A method of detecting and correcting received values of a pitch period estimate of a speech signal for use in a speech coder or the like. An average is calculated of the nonzero values of received pitch period estimate since the previous reset. If a current pitch period estimate is within a range of 0.75 to 1.25 times the average, it is assumed correct, while if not, a correction process is carried out. If correction is required successively for more than a preset number of times, which will most likely occur when the speaker changes, the average is discarded and a new average calculated.
|
1. A method for detecting and correcting gross errors in pitch period estimates of a speech signal, comprising the steps of:
determining an average of nonzero values of received pitch period estimates; accepting a current pitch period estimate if said current pitch period estimate is within a predetermined range of said average; and correcting said current pitch period estimate if said current pitch period estimate is outside said predetermined range of said average.
2. The detecting and correcting method of
0.75P(i)<p(i)<1.25P(i), where P(i) is said average and p(i) is said current pitch period estimate. 3. The detecting and correcting method of
(1) if preceding and succeeding pitch period estimates p(i-1) and p(i+1), respectively, are both nonzero, setting p(i) equal to an average of p(i-1) and p(i+1); and (2) if one of p(i-1) and p(i+1) is nonzero, setting p(i) equal to the nonzero one of p(i-1) and p(i+1).
4. The detecting and correcting method of
5. The detecting and correcting method of
counting a number of consecutive times of correcting said current pitch period estimate p(i) without p(i) being in said predetermined range or p(i) being set equal to zero; and discarding said average and determining a new average when the count exceeds a predetermined limit value.
7. The detecting and correcting method of
8. The detecting and correcting method of
9. The detecting and correcting method of
|
The invention described herein was made in the performance of work under NASA Contract No. 957113/(MS-86-0091) and is subject to the provisions of Section 305 of the National Aeronautics and Space Act of 1958 (75 Stat. 435; 42 U.S.C. 2457).
The present invention relates to a method for improved detection and correction of errors in pitch period estimates of speech signals.
In electronic processing of speech signals, for example, in mobile radio, maritime, aircraft and satellite communications speech coders are often employed. Examples of such speech coders include parametric and hybrid speech coders such as Linear Predictive Coders and Adaptive Predictive Encoders.

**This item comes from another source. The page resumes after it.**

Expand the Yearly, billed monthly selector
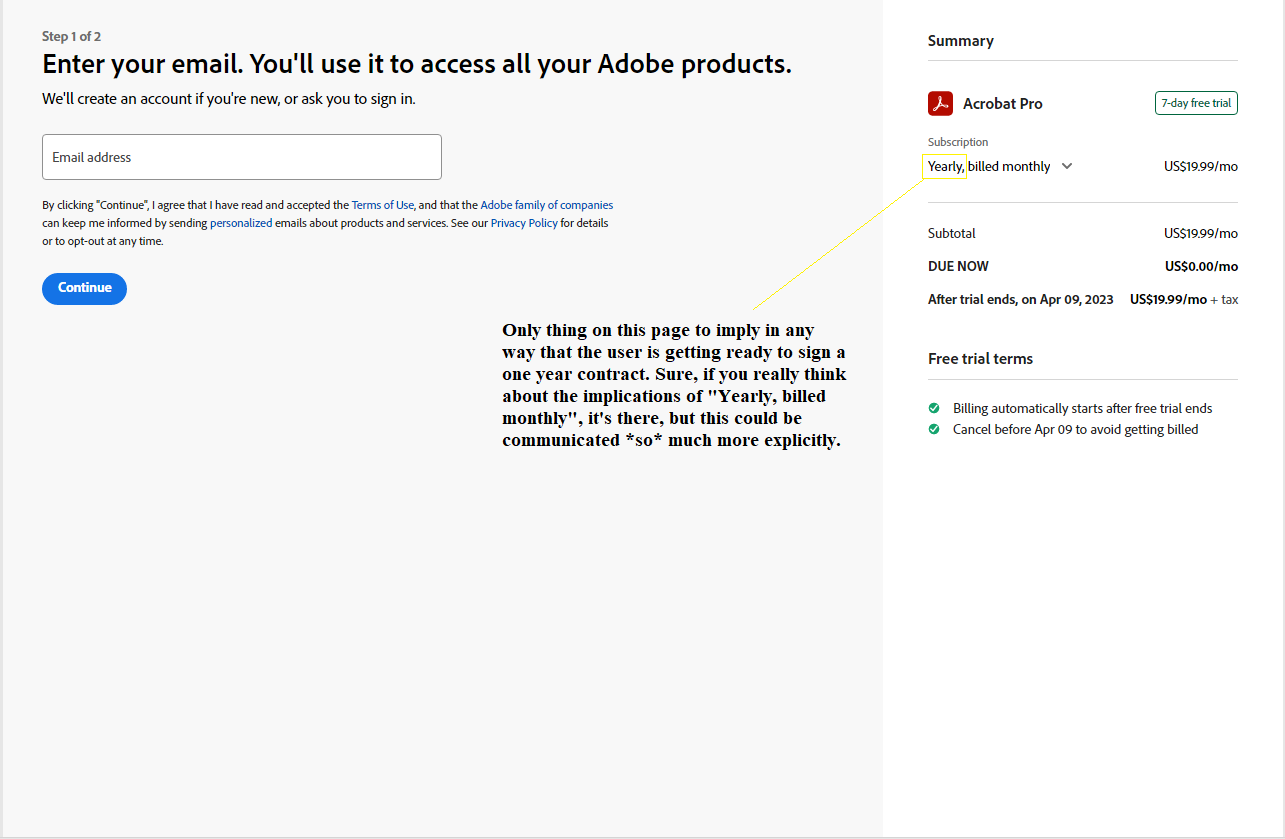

An example of a Linear Predictive Coder (LPC) is shown in the block diagram of FIG. 1. Incoming 12-bit speech samples are applied to an LPC analysis circuit 1 for vocal cavity modeling, to a voice and pitch analysis circuit 3, and to an energy matching circuit 4. The LPC analysis circuit 1 outputs LPC parameters a1, . . . ap, to a quantizer and error control circuit 2, other inputs to which include signals from the voicing and pitch analysis circuit 3 indicative of whether the speech is voiced or unvoiced and its pitch period when voiced, and a gain parameter from the energy matching circuit. The present invention is employed in the voicing and pitch analysis circuit 3. Since, however, the overall system depicted in FIG. 1 is not the direct subject of the present invention and examples of such circuits are well known in the prior art, its details will not be discussed further here.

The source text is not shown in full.